A different trend emerged for per-person Medicaid spending, which rose by 5.1% in the nonexpansion states from 2013 to 2014 and dropped by 5.1% in the expansion states, officials with the CMS Office of the Actuary in Baltimore reported in an article published online ahead of print on June 14 in Health Affairs (Health Aff. 2017. doi: 10.1377/hlthaff.2017.0416).

Medicaid expansion brought in more relatively inexpensive adults—43% of total enrollment in 2014, compared with 32% in 2013—and reduced the proportion of disabled and aged enrollees, whose cost per person is much higher, the researchers wrote.

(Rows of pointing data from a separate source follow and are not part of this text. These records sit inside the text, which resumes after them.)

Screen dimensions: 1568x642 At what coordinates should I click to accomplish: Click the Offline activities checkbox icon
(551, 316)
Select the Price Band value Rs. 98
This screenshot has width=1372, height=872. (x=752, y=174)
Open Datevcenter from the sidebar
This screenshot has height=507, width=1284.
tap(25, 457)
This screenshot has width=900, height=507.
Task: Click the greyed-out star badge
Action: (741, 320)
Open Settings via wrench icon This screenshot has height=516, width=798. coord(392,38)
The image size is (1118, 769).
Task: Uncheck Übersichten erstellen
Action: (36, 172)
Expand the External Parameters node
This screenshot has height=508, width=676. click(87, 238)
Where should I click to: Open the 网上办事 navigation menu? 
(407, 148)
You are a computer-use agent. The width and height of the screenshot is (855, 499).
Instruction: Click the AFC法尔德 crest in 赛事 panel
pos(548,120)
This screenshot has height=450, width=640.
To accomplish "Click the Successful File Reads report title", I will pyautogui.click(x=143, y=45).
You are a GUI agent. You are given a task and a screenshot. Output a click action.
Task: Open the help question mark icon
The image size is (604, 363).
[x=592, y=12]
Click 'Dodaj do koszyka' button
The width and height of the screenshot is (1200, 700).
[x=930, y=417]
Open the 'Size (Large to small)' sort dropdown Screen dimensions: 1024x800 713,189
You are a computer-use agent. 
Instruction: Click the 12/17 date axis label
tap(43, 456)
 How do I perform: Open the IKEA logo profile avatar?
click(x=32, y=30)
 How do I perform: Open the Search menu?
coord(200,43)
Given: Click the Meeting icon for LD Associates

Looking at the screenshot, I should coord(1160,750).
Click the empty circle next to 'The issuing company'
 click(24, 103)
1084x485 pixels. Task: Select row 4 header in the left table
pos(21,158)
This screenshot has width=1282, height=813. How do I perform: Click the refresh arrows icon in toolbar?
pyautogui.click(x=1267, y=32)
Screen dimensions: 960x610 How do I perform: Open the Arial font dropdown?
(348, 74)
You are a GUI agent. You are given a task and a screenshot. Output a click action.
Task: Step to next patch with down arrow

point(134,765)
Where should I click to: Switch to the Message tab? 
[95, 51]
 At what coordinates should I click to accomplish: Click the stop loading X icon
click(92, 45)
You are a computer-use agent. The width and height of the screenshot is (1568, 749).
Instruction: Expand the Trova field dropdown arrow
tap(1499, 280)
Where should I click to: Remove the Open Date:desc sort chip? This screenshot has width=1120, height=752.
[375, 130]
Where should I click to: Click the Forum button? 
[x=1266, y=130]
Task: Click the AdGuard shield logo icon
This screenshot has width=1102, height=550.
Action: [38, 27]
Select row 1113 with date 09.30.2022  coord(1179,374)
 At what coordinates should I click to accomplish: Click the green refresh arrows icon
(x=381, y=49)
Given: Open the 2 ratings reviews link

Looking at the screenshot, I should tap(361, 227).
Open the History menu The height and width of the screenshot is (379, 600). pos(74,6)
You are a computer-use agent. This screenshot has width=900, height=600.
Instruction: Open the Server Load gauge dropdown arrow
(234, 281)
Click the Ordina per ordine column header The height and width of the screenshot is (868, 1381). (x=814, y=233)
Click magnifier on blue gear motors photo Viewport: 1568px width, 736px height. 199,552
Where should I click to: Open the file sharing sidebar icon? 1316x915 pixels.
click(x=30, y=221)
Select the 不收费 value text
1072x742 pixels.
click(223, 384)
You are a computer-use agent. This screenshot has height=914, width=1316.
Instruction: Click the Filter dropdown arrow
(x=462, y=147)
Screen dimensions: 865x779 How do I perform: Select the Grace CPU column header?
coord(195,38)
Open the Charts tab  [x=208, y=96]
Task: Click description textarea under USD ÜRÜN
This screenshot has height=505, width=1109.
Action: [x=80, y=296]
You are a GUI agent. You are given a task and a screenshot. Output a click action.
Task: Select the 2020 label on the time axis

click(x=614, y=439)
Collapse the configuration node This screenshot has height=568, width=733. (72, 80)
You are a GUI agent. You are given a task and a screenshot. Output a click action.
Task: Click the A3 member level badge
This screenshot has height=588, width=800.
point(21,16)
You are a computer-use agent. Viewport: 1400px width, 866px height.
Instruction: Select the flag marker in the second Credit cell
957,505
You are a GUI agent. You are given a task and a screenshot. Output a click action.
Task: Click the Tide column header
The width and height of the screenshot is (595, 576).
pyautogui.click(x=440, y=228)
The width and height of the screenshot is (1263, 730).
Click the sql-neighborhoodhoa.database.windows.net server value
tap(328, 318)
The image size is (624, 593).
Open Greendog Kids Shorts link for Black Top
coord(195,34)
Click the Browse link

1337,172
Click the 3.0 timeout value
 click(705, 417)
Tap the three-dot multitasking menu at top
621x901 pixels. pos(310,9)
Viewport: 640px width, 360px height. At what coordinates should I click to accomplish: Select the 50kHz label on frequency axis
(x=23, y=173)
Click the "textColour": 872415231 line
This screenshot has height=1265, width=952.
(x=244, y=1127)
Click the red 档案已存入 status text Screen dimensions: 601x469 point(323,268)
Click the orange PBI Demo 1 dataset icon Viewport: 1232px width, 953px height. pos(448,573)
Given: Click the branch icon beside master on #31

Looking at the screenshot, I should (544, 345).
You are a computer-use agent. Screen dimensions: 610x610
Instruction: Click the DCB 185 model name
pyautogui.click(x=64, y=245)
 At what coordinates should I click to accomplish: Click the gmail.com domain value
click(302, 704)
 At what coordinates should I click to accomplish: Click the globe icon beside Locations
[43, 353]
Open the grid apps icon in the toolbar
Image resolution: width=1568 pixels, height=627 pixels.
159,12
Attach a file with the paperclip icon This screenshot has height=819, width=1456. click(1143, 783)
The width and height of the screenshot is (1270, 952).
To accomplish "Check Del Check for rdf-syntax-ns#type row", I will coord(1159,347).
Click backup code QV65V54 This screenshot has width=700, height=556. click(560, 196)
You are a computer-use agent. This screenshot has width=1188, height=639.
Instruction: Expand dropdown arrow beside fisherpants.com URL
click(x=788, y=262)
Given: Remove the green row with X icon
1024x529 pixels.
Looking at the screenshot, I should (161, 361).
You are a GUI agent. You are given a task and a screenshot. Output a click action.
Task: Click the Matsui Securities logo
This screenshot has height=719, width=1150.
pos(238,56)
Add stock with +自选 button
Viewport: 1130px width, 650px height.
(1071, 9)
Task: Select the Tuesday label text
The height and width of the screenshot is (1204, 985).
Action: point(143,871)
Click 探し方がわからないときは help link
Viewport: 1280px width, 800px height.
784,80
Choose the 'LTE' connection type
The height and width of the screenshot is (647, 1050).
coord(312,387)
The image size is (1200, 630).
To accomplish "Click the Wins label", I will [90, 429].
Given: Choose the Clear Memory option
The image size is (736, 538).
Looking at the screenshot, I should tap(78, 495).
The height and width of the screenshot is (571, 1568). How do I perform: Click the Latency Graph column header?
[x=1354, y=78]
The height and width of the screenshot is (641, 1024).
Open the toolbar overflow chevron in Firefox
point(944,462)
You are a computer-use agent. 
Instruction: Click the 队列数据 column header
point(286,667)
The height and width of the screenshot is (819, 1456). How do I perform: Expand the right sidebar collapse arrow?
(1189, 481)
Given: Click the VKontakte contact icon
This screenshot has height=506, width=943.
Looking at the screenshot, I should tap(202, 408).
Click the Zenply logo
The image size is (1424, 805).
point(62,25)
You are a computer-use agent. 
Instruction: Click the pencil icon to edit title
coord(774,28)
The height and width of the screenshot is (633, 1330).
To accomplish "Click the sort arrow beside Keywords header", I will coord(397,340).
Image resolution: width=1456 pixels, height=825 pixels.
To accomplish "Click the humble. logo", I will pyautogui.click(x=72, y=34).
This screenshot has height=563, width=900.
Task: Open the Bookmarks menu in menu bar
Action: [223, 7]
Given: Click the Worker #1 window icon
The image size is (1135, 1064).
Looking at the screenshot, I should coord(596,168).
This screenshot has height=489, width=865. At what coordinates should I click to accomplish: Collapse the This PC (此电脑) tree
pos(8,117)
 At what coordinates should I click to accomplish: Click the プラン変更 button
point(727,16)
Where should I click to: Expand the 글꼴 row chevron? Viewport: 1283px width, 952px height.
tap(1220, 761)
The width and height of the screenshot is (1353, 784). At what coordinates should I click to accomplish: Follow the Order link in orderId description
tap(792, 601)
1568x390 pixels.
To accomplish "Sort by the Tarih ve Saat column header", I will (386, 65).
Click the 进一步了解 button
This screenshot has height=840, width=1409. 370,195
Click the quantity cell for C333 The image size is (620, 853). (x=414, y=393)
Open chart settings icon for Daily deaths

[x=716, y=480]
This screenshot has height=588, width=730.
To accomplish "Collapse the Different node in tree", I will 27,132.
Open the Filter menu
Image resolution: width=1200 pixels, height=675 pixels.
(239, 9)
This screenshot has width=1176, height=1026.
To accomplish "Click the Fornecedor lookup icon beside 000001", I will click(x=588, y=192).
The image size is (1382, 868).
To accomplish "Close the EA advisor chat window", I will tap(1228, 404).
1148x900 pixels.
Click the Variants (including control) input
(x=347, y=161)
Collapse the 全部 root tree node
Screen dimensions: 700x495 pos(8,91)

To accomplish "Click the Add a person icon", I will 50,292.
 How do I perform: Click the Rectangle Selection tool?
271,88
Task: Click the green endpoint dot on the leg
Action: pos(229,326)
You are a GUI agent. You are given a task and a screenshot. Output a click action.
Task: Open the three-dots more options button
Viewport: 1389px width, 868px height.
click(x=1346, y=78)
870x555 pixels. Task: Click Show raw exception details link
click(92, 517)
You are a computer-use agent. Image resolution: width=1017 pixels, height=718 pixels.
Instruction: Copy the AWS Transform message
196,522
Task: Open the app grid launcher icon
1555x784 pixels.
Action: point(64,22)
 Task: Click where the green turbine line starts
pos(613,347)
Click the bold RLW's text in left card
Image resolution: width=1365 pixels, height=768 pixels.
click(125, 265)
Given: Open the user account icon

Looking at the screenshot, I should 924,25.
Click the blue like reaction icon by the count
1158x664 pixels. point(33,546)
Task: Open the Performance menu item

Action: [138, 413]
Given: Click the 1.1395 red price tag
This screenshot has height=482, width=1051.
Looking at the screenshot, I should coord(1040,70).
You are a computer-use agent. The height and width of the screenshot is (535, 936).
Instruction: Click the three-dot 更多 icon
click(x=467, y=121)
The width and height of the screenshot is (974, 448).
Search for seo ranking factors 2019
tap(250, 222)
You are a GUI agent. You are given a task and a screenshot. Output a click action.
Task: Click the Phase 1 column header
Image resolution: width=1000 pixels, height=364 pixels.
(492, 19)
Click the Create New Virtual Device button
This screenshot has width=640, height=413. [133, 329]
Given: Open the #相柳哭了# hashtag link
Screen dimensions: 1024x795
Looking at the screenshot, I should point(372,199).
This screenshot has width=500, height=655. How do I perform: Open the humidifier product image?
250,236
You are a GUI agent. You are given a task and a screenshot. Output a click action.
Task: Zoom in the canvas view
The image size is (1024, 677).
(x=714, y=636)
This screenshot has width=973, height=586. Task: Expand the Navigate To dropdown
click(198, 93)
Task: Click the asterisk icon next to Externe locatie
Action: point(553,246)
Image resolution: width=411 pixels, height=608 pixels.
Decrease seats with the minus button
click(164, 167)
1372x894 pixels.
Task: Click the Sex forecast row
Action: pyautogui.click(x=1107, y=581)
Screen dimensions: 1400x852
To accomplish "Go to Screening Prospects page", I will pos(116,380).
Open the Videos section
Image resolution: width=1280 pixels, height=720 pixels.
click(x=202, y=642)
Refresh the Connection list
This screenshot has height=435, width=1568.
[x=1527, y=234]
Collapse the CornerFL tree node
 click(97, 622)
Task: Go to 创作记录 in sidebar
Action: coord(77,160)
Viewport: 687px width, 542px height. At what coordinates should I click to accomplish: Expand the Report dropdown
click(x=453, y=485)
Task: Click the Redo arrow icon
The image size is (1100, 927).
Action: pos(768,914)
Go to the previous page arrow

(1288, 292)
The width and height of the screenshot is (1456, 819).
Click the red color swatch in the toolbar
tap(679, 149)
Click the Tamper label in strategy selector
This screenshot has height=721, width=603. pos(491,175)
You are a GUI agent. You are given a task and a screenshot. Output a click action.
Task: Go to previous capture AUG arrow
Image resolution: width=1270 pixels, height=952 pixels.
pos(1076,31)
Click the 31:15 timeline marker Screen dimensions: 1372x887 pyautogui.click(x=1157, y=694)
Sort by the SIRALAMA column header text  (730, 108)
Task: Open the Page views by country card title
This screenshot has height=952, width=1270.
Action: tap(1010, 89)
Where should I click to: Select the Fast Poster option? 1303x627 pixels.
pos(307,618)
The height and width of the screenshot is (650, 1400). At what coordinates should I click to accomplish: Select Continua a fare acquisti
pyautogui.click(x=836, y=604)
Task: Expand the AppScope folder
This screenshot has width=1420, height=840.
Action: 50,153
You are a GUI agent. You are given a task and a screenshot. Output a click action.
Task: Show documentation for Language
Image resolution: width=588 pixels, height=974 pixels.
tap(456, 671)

An analysis of private health insurance spending showed that nonexpansion states had larger increases in both higher per-person and overall costs than expansion states, with per-person costs up 3.4% for nonexpanders and 2.7% for expanders, and total costs up 6.8% in nonexpansion states and 4.6% in expansion states. Higher per-person spending growth for enrollees in the state and federal marketplaces, compared with nonmarketplace individual coverage, was partially responsible for this trend, the researchers stated.